16 May 2007

Some Airbrushed Thoughts on Airbrushed Models

I'm writing these snippets at poolside (nothing glamorous, just a kid working out). I've airbrushed the flaws as best I can, but — very much like the airbrushed photographs at issue — all that does is mask them.

The Ninth Circuit issued a curious decision in Perfect 10 v. Amazon.com, No. 55–55405 (16 May 2007). It's an unnatural decision concerning unnatural circumstances (and, in all probability, unnatural anatomical enhancements), many of which are the Ninth Circuit's own fault for its intellectual laziness in Kelly v. Arriba Soft. That, however, is beside the point. The key finding is this: That the District Court must reconsider everything.

Because the district court will need to reconsider the appropriate scope of injunctive relief after addressing these secondary liability issues, we do not address the parties' arguments regarding the scope of the injunction issued by the district court. For the same reason, we do not address the parties' dispute over whether the district court abused its discretion in determining that Perfect 10 satisfied the irreparable harm element of a preliminary injunction.

Perfect 10, slip op. at 5801. In other words, regardless of the crowing on both "sides" in the press, this is not an unvarnished win for anyone. In point of fact, the varnish is rather severely crackled. In no particular order, the court's airbrushing includes:

  • Continued confusion over jurisdiction and copyright registration. Footnote 1 (slip op. at 5759–60) remarks that

    Registration is generally a jurisdictional prerequisite to a suit for copyright infringement. ... [However, o]nce a court has jurisdiction over an action for copyright infringement under section 411, the court may grant injunctive relief to restrain infringement of any copyright, whether registered or unregistered.

    (citations omitted) Remind me again about the propriety of courts issuing injunctions concerning matters outside their jurisdiction. I think the Supreme Court just issued a decision regarding a parallel limitation in a patent case. So, then, maybe Section 411 is better characterized as an element of the claim, not a jurisdictional prerequisite... because that would fall within the jurisdiction of the court, and we'd then be down to the issue of "discretion" on which the Ninth Circuit purportedly based its opinion. The existence of jurisdiction is, after all, not a question of discretion; only its exercise, and then only under very limited circumstances that don't apply here.

  • Inaccurate characterization of "fair use" continues to be a blemish — or, perhaps, a port-wine-stain birthmark — on analysis of internet indexing and use. I've commented on this before concerning this very case. If anything, the appellate decision muddles things further, but at least it muddles them in an internally consistent manner. Perhaps that should be a big hint that "fair use" is a question of fact, not an unadorned right.

    More disturbingly, the Court of Appeals' decision continues the conflation of the first and fourth factors of the fair use test (compare slip op. at 5778–83, especially n.8, with slip op. at 5784–85).

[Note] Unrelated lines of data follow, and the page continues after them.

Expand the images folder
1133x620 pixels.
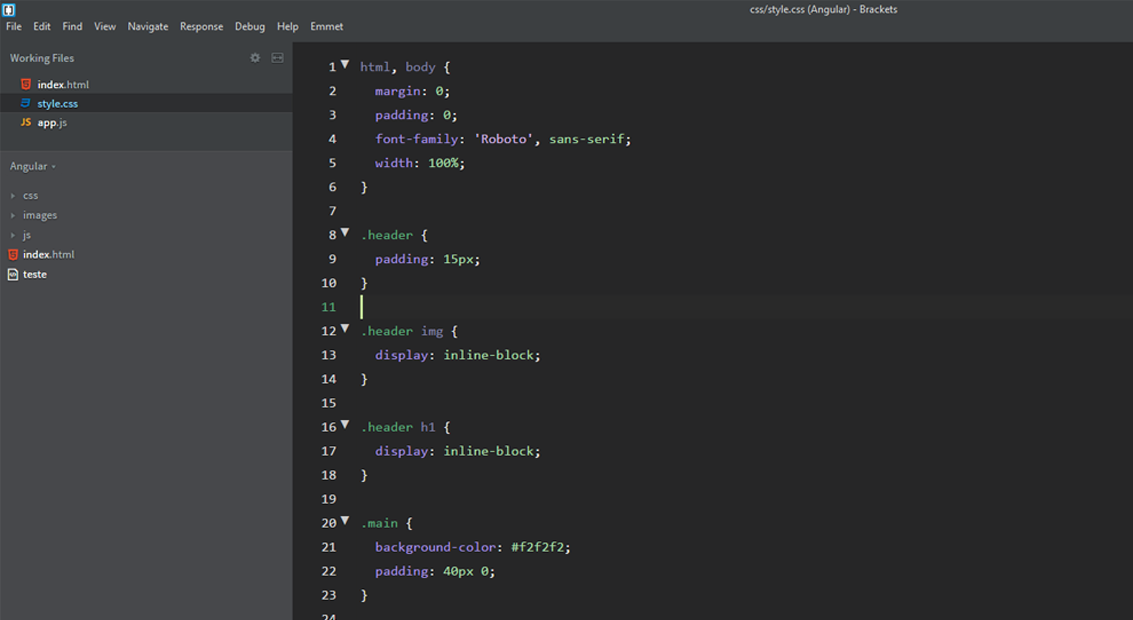click(39, 215)
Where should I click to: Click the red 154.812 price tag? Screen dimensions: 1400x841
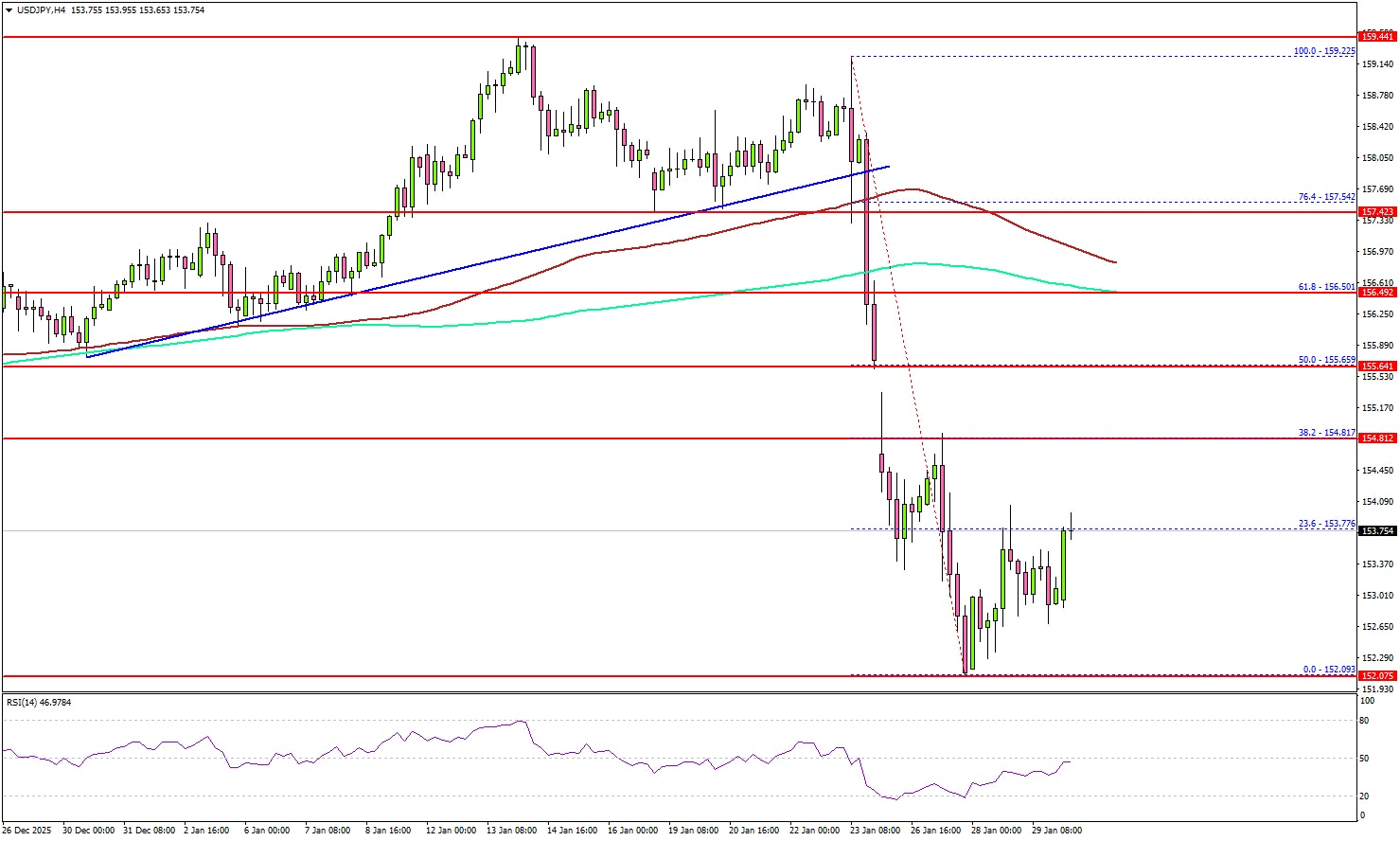pos(1377,438)

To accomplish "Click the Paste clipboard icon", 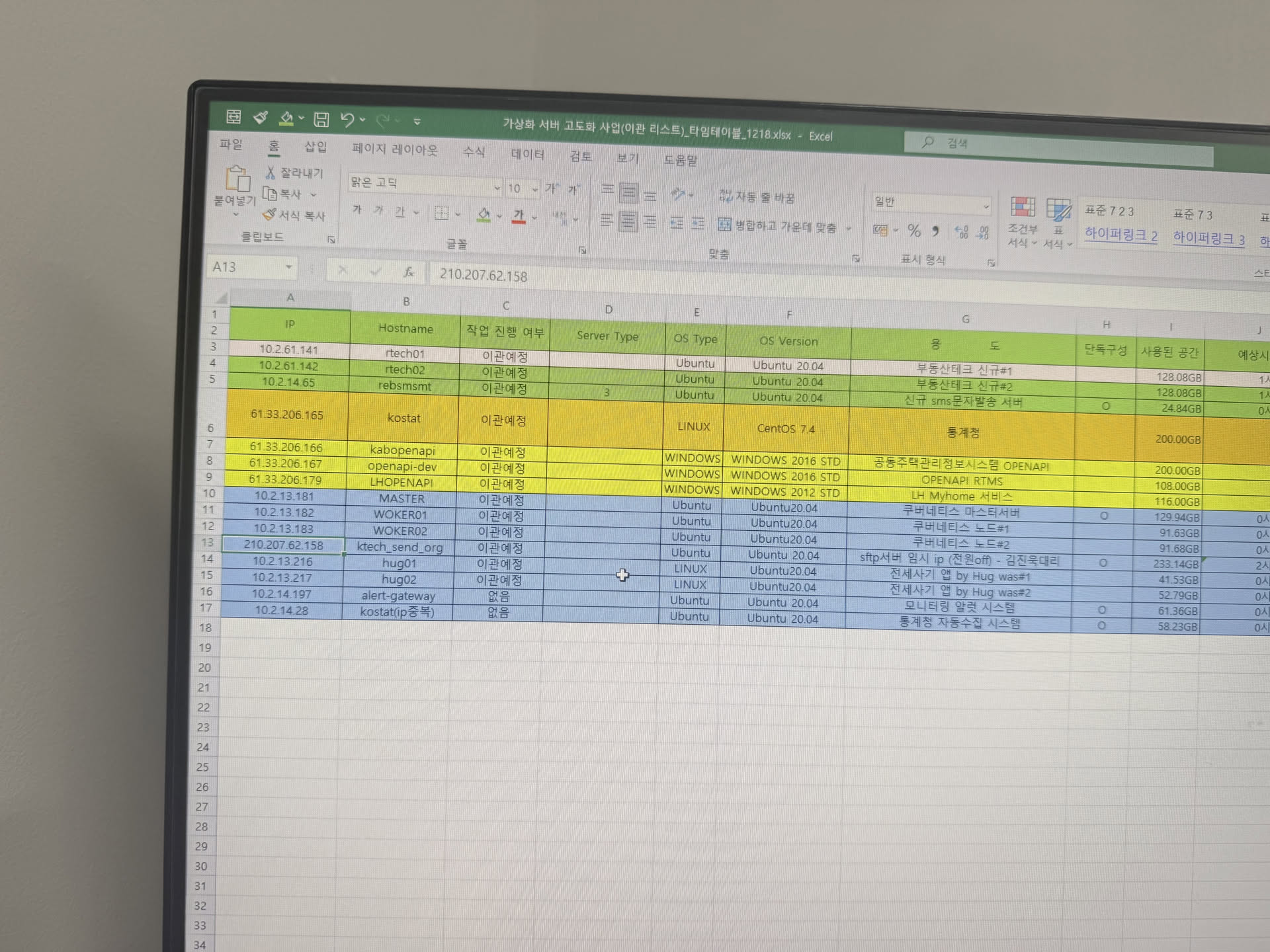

  • Does injunctive relief really require overcoming a not-yet-ripe defense? This is a far more difficult question than it appears. The court below — affirmed by the Court of Appeals — held that Perfect 10's burden to demonstrate likelihood of success on the merits extended not just to showing that its prima facie case would succeed, but that it would overcome any fair-use defense. Slip op. at 5766. There's quite a bit of attraction to this concept in a very general sense; after all, "likelihood of success" surely (as a matter of logic) includes "overcome an anticipated defense." The problem, though, is that on these facts the fair use defense is not yet ripe, because the scope of the actual use has not yet been defined. One can't call a use "fair" without knowing what it is!

    The court below and the Court of Appeals both noted that the exact nature of the "infringement" must still be developed through the facts. The Court of Appeals' determination that the trial judge's alternative "ground" for decision — that, even aside from fair use, Google's uses would constitute neither contributory nor vicarious infringement, due (at first reading) to lack of adequate "control" over users' actions — was not quite sufficient only reiterates this difficulty. This is parallel to the problem with the trial court decision in Ellison that provided the ground for reversal: Once one determines a fact, that fact applies to all legal theories... not just the legal theory that forced one to make that factual determination. Thus, I think the Court of Appeals reached the right result, if not necessarily for the right reasons, on this issue: "It's the facts, stupid!"

  • "Secondary" is not the logical converse of "direct." I observed this unfortunate rhetorical error when discussing the Supreme Court's decision in Grokster. This time, however, the Court of Appeals appears to be relying on Justice Souter's misstatement as a point of law. Sigh.
  • Ellison is increasingly important in delineating liability on the 'net. The Court of Appeals cited Ellison more than a dozen times. I'd like to think that means our brief meant something.